My task is to prove the following statement: if $T:V$—>$V$ is an $\alpha$-contraction and $V$ is a Banach space, then T has a globally attracting fixed point $\bar v$ in $V$, and for any initial point $v_0$, it holds that $$||T^n(v_0)-\bar v||\leq \alpha^n/(1-\alpha)||T^n(v_0)-v_0||. $$ I proved this result without induction when dealing with metric spaces, but now I’m trying induction.
Ultimately, the success of my proof comes down to demonstrating the following statement: $$||T^n(v_0)-v_0||\leq ||T^{n+1}(v_0)-v_0||.$$
Intuitively, this is obvious. The orbits around the initial point are going to get closer and closer to the fixed point, I.e. further and further from the initial point. However, I’m struggling to formalize this idea.

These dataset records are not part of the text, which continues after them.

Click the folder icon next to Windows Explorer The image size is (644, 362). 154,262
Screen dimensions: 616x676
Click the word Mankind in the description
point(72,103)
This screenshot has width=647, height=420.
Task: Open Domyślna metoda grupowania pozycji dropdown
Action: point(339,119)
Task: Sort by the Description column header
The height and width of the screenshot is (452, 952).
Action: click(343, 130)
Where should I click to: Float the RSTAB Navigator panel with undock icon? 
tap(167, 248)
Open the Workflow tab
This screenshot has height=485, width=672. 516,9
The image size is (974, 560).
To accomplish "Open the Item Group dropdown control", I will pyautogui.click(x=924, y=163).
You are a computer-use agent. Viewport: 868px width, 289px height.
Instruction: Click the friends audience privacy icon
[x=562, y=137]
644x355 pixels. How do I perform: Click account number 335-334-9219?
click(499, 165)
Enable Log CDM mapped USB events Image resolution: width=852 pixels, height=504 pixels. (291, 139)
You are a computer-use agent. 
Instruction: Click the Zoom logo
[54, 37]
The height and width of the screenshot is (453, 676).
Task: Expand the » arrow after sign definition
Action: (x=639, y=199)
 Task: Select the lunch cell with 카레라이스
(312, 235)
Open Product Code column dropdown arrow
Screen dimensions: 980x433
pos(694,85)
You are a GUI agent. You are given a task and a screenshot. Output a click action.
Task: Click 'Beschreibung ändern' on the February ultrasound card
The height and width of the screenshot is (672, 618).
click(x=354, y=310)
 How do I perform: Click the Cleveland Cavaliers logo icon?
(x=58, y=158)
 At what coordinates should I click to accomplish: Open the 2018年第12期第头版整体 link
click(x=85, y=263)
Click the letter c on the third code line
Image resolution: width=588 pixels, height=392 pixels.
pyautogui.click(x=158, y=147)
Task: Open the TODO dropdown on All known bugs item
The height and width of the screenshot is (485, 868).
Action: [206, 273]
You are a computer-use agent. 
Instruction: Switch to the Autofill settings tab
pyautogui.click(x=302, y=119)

Does anyone have a hint?
By the contraction property and $T\bar v=\bar v$, triangle inequality, one gets $$ \|T^nv_0 - T^n\bar v \|\le\alpha^n \|v_0-\bar v\| \le \alpha^n( \|v_0 - T^nv_0\| + \|T^nv_0-\bar v\|), $$ then $T^nv_0-\bar v$ to the left, $$ (1-\alpha^n)\|T^nv_0 - \bar v \|\le \alpha^n\|v_0 - T^nv_0\|, $$ which implies $$ \|T^nv_0 - \bar v \|\le \frac{\alpha^n}{1-\alpha^n}\|v_0 - T^nv_0\|. $$ Note that the desired inequality follows, since $\frac1{1-\alpha^n}< \frac1{1-\alpha}$.